The population boom means the city will need 1 million more homes by 2041 in addition to the existing 1.7 million homes in Greater Sydney as of 2016. Regional NSW will need 240,000 homes.
The government estimates about 40,000 new homes will be needed each year in Sydney for the next 20 years to meet that growth.
In the 12 months to November 2019, 34,765 homes were approved in Greater Sydney, 14 per cent higher than the average of the past 20 years, which was 30,373.
Of those homes, 60 per cent of all housing development in Greater Sydney in the last five years has been apartments, three-quarters of which were four storeys or higher.
NSW Housing Minister Melinda Pavey said that, for the first time, a long-term strategy would cover all policy issues related to housing, from homelessness to home ownership.
It will help plan for “housing that responds to environmental, population and affordability changes and the preferences and needs of the community now, over the next 20 years and beyond”.
The state government, local councils, industry and communities all needed to be involved to ensure the right type of housing was delivered in the right location, Mrs Pavey said.
A new discussion paper, which will shape the strategy, says NSW is faced with uneven population growth. While Greater Sydney will continue to grow, there is a drift from smaller towns to regional centres, as well as older people moving to the coast. In some areas, the regional population is in decline.

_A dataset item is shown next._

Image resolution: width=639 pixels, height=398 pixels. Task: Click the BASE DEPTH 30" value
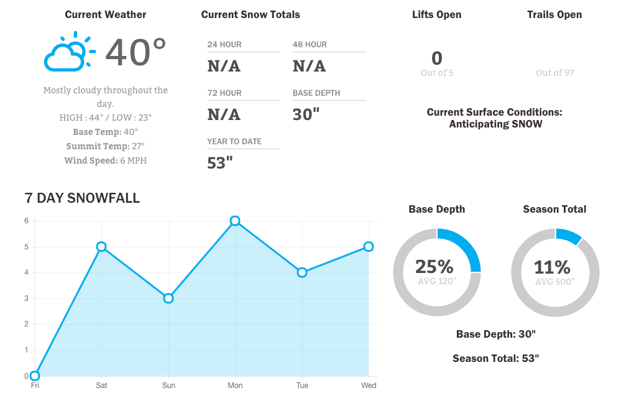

The number of people aged 65 and over will increase by 85 per cent in the next 25 years, the paper says, which will have implications for the type of housing they will need, particularly if people want to stay in their local area as they get older.

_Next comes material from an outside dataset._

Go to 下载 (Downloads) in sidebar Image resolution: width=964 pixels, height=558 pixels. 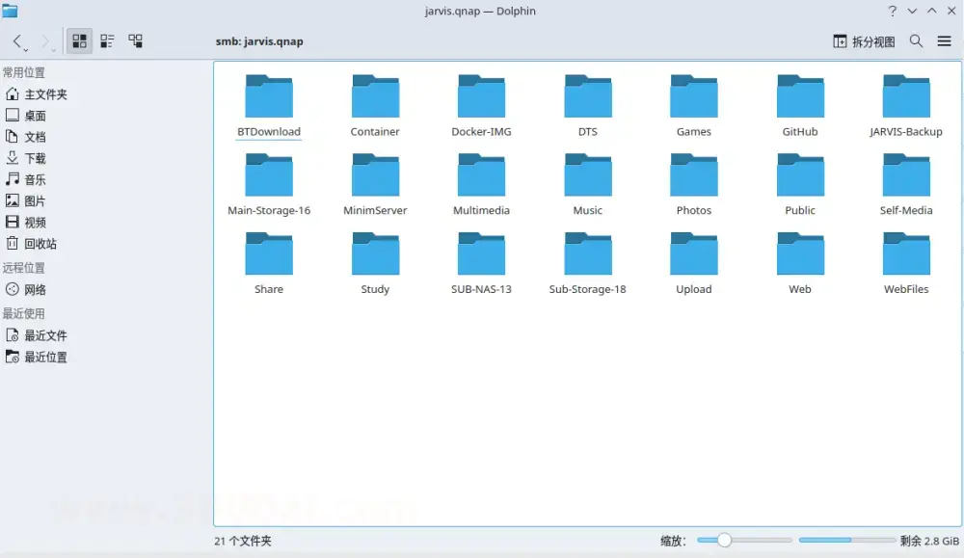[x=35, y=158]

By 2041, there will be about 26 per cent more children in NSW than in 2019, and 23 per cent more people aged 15–24. The increase in children is mainly in Greater Sydney, where the number will increase by 45 per cent.
“We expect to see more people living on their own or as a couple, but we will also need housing for the growing number of families with children and kinship obligations,” the paper says.

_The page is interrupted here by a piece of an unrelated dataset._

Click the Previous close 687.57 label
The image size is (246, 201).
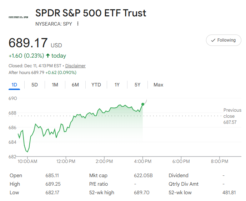point(232,116)
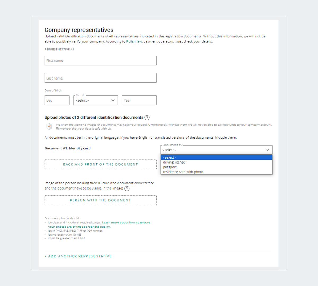
Task: Upload back and front of the document
Action: click(100, 164)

“We are seeing an increase in the number of larger households such as family, multi-generational and shared households.”
Affordability will also be critical. “Low income growth compared to the rising cost of housing has, among other factors, increased mortgages, decreased home ownership and placed pressure on social housing and homelessness services,” the paper says.
Between 1988 and 2017 the proportion of 25- to 34-year-olds who owned their home dropped from 54 per cent to 35 per cent while in 2016, 22 per cent of over 55-year-olds had a mortgage.
People are also increasingly using their homes in “diverse and innovative ways” including through the sharing economy such as AirBnb, alternative home ownership and new rental or shared development models.
The paper says housing will need to adapt to changing urban and natural environments.
“As we saw during the 2019–20 bushfire season, threats from natural hazards are increasing. We are seeing an increase in the intensity of flooding in some areas, drought, storms, coastal and soil erosion, wind and heat,” it says.
Mrs Pavey said “while the impact of COVID-19 on NSW’s population and economy remains unclear”, the government was committed to a long-term vision for the housing market.
“We’ve faced the worst drought in our state’s history, catastrophic bushfires, flooding and now economic uncertainty due to COVID-19. If there was ever a time to realise how central housing is to our lives, it’s now,” Mrs Pavey said.
Housing is also seen as a key economic driver by the federal government, which is using its $688 million HomeBuilder program to lead a “tradie-led recovery” through one-off cash payments to eligible owner-occupiers and first home buyers.